Die Schweiz darf sich mal etwas trauen!
Was die Sitcom von allen anderen Schweizer Serien unterscheidet, ist die Art der Comedy, aber auch der Inszenierung. Denn die Serie basiert auf Ideen von The Office oder Modern Family, in denen auch Slapstick und Situationskomik oft ein wichtiger Teil ist, aber vor allem in denen die Protagonisten ihre Meinungen erzählen. Der Mockumentary-Anteil der Serie ist überschaubar, aber wirkungsvoll und gibt einen frischen und auflockernden Wind in die Schweizer Fernsehwelt. Dass die Figuren wenig Tiefe haben und gewisse «Jokes» schon tausend Mal erzählt wurden, sind Fehler, die man in möglichen zukünftigen Staffeln ausbessern kann, wenn man dies auch zulässt.
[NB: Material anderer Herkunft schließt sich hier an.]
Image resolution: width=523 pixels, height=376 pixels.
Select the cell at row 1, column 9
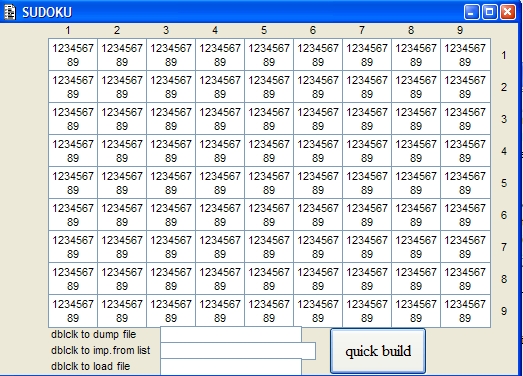[465, 55]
Das SRF traut sich etwas, indem es den Fernsehschaffenden die Möglichkeit gibt, Neues auszuprobieren. Dazu gehört es nun mal, hinzufallen, weiterzumachen und nicht einfach zu sagen: «Isch scheisse gsi, Comedy mache me nüm.» Denn das SRF hat gezeigt, die Schweizer können witzig sein. Doch nun hoffe ich, dass die Serie einschlägt, denn genügend Ideen wären laut Produzenten für weitere Staffeln vorhanden.
Sendetermine
Die Serie Unsere kleine Botschaft läuft jeweils am Freitag um 21 Uhr in Doppelfolgen auf SRF 1. Am 31. Oktober (Folge 1 &2) , 7. November (Folge 3&4) sowie am 14. November (Folge 5&6). Auf Play SRF ist die komplette Staffel bereits ab heute online.